**Problem description:**
Without leaving out a single line, restate the entries below exactly.

**Records for processing:**

◇ ◇ ◇

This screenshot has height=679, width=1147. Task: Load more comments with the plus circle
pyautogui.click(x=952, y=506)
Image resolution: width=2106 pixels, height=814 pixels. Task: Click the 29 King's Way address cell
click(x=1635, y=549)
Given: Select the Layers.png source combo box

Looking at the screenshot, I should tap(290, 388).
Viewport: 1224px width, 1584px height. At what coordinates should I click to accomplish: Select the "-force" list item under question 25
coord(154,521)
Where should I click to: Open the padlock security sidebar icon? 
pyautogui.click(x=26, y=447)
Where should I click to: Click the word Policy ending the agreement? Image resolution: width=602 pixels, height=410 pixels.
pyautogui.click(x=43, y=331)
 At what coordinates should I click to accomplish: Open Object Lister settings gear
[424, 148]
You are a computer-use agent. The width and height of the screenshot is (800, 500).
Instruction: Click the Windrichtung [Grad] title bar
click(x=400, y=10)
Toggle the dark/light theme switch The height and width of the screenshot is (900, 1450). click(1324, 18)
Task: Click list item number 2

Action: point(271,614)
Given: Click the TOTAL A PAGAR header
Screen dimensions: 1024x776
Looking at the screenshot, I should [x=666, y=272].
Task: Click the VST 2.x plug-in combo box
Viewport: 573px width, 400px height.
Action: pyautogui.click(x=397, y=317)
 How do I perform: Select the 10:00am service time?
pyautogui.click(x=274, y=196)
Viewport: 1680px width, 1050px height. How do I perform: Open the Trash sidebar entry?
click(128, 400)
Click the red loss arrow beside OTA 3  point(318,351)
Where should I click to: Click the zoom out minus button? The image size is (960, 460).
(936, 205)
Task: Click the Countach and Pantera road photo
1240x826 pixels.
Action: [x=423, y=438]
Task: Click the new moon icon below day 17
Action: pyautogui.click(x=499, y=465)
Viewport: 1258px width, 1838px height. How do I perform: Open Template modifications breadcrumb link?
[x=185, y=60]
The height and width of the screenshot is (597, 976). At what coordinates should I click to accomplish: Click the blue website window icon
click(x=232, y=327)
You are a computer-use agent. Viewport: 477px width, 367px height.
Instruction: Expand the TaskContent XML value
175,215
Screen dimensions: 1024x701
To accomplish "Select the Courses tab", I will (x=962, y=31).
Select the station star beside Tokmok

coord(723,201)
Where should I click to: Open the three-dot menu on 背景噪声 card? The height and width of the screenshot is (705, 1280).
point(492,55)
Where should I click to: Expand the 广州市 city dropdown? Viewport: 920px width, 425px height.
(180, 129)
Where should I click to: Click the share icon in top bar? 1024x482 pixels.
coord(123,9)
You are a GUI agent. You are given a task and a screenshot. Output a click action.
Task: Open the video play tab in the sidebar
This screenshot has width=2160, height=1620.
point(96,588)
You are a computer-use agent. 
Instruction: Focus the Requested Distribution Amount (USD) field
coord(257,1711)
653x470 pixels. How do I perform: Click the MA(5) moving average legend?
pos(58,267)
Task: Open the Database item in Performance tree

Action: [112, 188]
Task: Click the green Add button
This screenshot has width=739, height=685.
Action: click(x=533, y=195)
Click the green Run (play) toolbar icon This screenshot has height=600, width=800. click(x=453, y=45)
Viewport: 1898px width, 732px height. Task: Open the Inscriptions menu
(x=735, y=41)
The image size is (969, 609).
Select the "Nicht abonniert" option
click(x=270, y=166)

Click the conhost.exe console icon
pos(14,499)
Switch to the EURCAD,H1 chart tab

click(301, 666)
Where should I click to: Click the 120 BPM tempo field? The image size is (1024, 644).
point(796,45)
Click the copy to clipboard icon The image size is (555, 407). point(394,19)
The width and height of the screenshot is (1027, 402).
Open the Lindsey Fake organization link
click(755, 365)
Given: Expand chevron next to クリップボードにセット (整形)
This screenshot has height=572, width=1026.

◇ ◇ ◇

**Task answer:**
This screenshot has height=679, width=1147. Task: Load more comments with the plus circle
pyautogui.click(x=952, y=506)
Image resolution: width=2106 pixels, height=814 pixels. Task: Click the 29 King's Way address cell
click(x=1635, y=549)
Given: Select the Layers.png source combo box

Looking at the screenshot, I should tap(290, 388).
Viewport: 1224px width, 1584px height. At what coordinates should I click to accomplish: Select the "-force" list item under question 25
coord(154,521)
Where should I click to: Open the padlock security sidebar icon? 
pyautogui.click(x=26, y=447)
Where should I click to: Click the word Policy ending the agreement? Image resolution: width=602 pixels, height=410 pixels.
pyautogui.click(x=43, y=331)
 At what coordinates should I click to accomplish: Open Object Lister settings gear
[424, 148]
You are a computer-use agent. The width and height of the screenshot is (800, 500).
Instruction: Click the Windrichtung [Grad] title bar
click(x=400, y=10)
Toggle the dark/light theme switch The height and width of the screenshot is (900, 1450). click(1324, 18)
Task: Click list item number 2

Action: point(271,614)
Given: Click the TOTAL A PAGAR header
Screen dimensions: 1024x776
Looking at the screenshot, I should [x=666, y=272].
Task: Click the VST 2.x plug-in combo box
Viewport: 573px width, 400px height.
Action: pyautogui.click(x=397, y=317)
 How do I perform: Select the 10:00am service time?
pyautogui.click(x=274, y=196)
Viewport: 1680px width, 1050px height. How do I perform: Open the Trash sidebar entry?
click(128, 400)
Click the red loss arrow beside OTA 3  point(318,351)
Where should I click to: Click the zoom out minus button? The image size is (960, 460).
(936, 205)
Task: Click the Countach and Pantera road photo
1240x826 pixels.
Action: [x=423, y=438]
Task: Click the new moon icon below day 17
Action: pyautogui.click(x=499, y=465)
Viewport: 1258px width, 1838px height. How do I perform: Open Template modifications breadcrumb link?
[x=185, y=60]
The height and width of the screenshot is (597, 976). At what coordinates should I click to accomplish: Click the blue website window icon
click(x=232, y=327)
You are a computer-use agent. Viewport: 477px width, 367px height.
Instruction: Expand the TaskContent XML value
175,215
Screen dimensions: 1024x701
To accomplish "Select the Courses tab", I will (x=962, y=31).
Select the station star beside Tokmok

coord(723,201)
Where should I click to: Open the three-dot menu on 背景噪声 card? The height and width of the screenshot is (705, 1280).
point(492,55)
Where should I click to: Expand the 广州市 city dropdown? Viewport: 920px width, 425px height.
(180, 129)
Where should I click to: Click the share icon in top bar? 1024x482 pixels.
coord(123,9)
You are a GUI agent. You are given a task and a screenshot. Output a click action.
Task: Open the video play tab in the sidebar
This screenshot has width=2160, height=1620.
point(96,588)
You are a computer-use agent. 
Instruction: Focus the Requested Distribution Amount (USD) field
coord(257,1711)
653x470 pixels. How do I perform: Click the MA(5) moving average legend?
pos(58,267)
Task: Open the Database item in Performance tree

Action: [112, 188]
Task: Click the green Add button
This screenshot has width=739, height=685.
Action: click(x=533, y=195)
Click the green Run (play) toolbar icon This screenshot has height=600, width=800. click(x=453, y=45)
Viewport: 1898px width, 732px height. Task: Open the Inscriptions menu
(x=735, y=41)
The image size is (969, 609).
Select the "Nicht abonniert" option
click(x=270, y=166)

Click the conhost.exe console icon
pos(14,499)
Switch to the EURCAD,H1 chart tab

click(301, 666)
Where should I click to: Click the 120 BPM tempo field? The image size is (1024, 644).
point(796,45)
Click the copy to clipboard icon The image size is (555, 407). point(394,19)
The width and height of the screenshot is (1027, 402).
Open the Lindsey Fake organization link
click(755, 365)
Given: Expand chevron next to クリップボードにセット (整形)
This screenshot has height=572, width=1026.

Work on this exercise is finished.